Interviewer: The Jews you are talking about, where did they come from, did they live there?

[Wife: Yes, they lived there] They even dressed differently. [Wife: in Israel they live in Dalton, there is a place near Sfat]. Too bad, if you had time, I would send you there.

Interviewer: I would like to go. I got to Moshava Porat.

They are not like these, these are specific.

Interviewer: Is it far?

Yes, [Wife: near Sfat, three hours by car. Perhaps Pedi, if you ask him. He used to go.] Write the name: Dalton. If you have time it is important to go there. These are the ones from these places, either Tarhuna or Qusabat. [Wife: I know that before the wedding they used to have these parties, they had this dance, that has always remained in my mind. There were two young women, sitting on the floor, dressed a la Arab, they let their hair loose, and there was one that played the [husband interrupts with an Arabic word, perhaps the name of the instrument or the dance], the dance is called Nehan.] What do hey do, they threw their hair in front of them, [wife: they let their hair down in front of them, then they slowly threw it back, one side first then he other, in unison (she demonstrates), two sitting together, they used o do hi dance that made an impression on me for many years. In fact when I came here to Israel, there was a woman we knew from a long time, and I asked her do you still do this dance for the wedding, and she said [H] no, it is not modern. [I] But it was something beautiful.] [Husband asks if they grow their hair]. [Wife: they don't grow it, they let it down, and then with the music, they did it, first one then the other. It was a splendid thing.].

Interviewer: Only the hair and the hands.

[Wife: Yes, sitting on the floor.] Called Nehan. Interviewer: And what does "Nahan" mean?

I don't know, it is this kind of movement.

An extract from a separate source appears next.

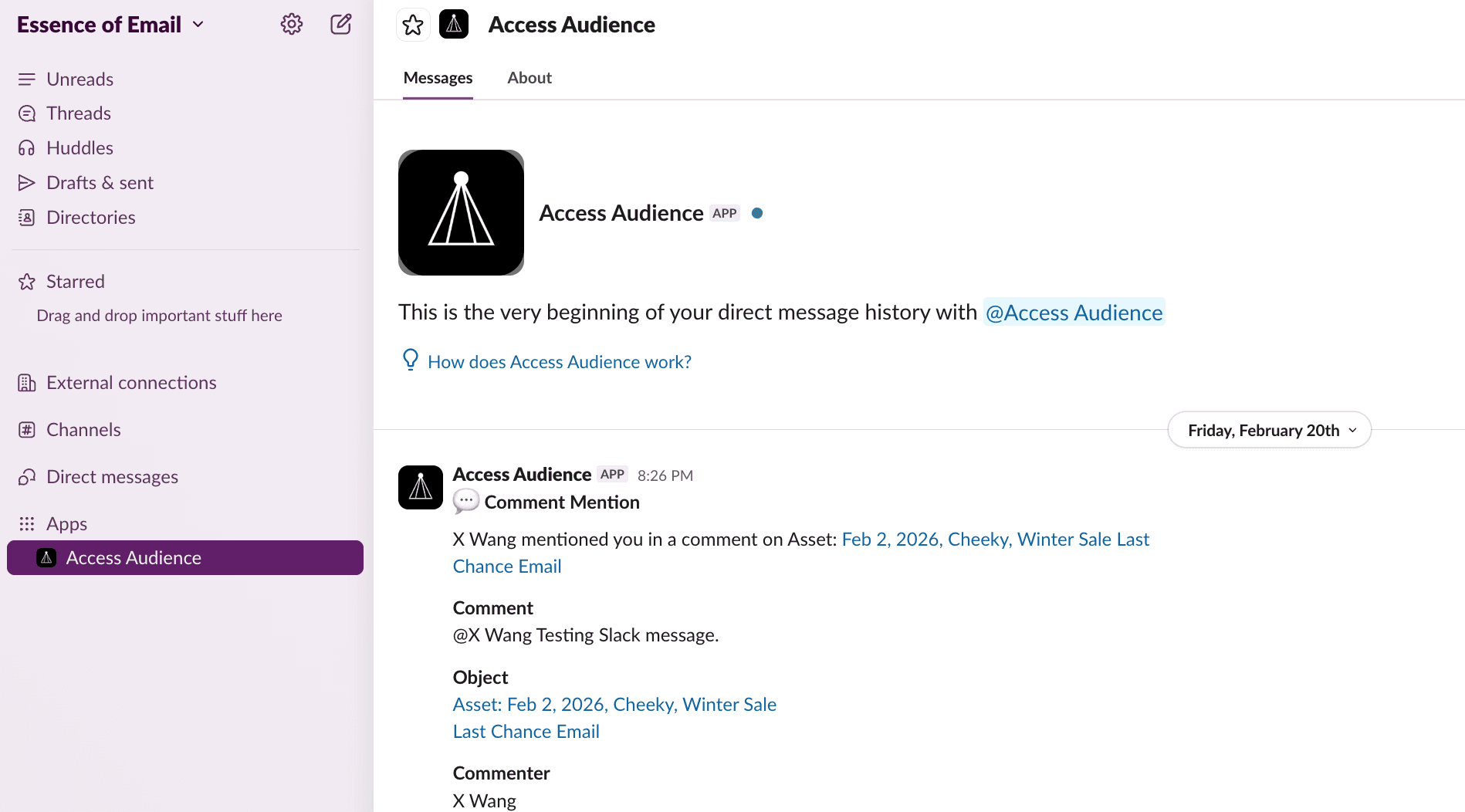This screenshot has height=812, width=1465.
Task: Click the Access Audience profile avatar
Action: coord(461,212)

Interviewer: And only the Jews did this?

[Wife: I was only at Jewish weddings. I don't know. They always invited us. My father was well known, and whenever there was an event we were the first to be invited. And I know that this dance was the maximum that (inaudible).] And what's nice is that these people have remained friends till now. (inaudible). It is three hours in each direction. (discussion on how to go to Dalton, and discussion on my tapes and photographs--the project). [Wife: You may have come too late. Raffaello took many of these pictures that people had and he did not return them. Perhaps he even gave them to someone else... he was the one who concerned himself with these things.] All he synagogues of Libya you can still see them...[Wife: because he liturgy is very harmonious, very nice].